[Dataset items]
§

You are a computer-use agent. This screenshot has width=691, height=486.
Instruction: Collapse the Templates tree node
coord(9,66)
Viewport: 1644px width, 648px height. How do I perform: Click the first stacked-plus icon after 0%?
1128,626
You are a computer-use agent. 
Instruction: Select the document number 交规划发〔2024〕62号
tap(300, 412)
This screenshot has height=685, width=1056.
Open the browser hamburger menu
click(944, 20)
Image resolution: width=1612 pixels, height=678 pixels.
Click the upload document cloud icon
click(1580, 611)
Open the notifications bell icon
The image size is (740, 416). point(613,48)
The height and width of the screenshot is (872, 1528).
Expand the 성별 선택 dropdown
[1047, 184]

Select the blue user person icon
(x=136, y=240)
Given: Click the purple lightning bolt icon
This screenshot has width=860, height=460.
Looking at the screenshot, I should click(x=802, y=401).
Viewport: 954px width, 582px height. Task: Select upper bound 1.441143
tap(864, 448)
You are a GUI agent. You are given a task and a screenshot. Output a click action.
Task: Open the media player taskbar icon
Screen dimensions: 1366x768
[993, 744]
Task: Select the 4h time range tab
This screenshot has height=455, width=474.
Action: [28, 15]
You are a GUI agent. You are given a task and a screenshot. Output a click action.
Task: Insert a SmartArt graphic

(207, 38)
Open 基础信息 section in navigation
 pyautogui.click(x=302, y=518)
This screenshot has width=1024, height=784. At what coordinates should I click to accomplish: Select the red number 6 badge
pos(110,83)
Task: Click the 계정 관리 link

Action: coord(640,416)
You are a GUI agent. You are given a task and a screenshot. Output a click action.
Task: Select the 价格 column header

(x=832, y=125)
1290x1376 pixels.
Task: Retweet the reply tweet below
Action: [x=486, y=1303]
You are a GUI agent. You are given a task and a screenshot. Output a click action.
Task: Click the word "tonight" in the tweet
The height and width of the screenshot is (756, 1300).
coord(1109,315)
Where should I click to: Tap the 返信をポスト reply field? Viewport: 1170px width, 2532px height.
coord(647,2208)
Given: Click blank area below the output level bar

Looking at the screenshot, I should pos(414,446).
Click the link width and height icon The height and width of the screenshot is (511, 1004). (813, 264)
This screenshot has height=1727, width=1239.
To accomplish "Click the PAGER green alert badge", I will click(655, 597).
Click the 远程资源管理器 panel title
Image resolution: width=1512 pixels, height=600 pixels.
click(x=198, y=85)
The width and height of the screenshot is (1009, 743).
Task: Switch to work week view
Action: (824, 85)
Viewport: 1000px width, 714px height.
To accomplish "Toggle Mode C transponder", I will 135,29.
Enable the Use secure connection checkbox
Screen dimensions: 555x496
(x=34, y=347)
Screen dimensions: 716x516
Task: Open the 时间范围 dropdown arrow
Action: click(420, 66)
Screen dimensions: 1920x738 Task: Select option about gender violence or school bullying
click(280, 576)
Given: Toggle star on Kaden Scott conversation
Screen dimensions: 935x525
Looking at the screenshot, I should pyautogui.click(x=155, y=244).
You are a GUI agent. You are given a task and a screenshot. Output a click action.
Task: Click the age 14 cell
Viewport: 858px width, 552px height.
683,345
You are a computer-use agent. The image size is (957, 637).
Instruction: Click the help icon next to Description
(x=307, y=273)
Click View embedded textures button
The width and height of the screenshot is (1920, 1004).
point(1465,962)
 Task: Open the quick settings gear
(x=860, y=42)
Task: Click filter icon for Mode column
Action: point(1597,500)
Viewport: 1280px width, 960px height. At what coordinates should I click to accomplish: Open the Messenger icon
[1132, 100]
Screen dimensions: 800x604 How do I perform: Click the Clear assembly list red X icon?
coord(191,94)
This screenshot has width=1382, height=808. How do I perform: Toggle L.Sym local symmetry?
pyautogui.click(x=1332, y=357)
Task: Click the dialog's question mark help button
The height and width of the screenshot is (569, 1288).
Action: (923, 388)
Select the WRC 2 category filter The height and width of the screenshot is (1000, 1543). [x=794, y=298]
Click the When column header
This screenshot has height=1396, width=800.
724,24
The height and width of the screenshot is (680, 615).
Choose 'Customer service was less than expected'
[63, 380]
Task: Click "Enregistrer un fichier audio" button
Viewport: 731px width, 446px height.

§

No lines before the one containing "Choose 'Customer service" belong in the answer; write out that line and each one after it exactly, through the end of the records.

## Response to this task
Choose 'Customer service was less than expected'
[63, 380]
Task: Click "Enregistrer un fichier audio" button
Viewport: 731px width, 446px height.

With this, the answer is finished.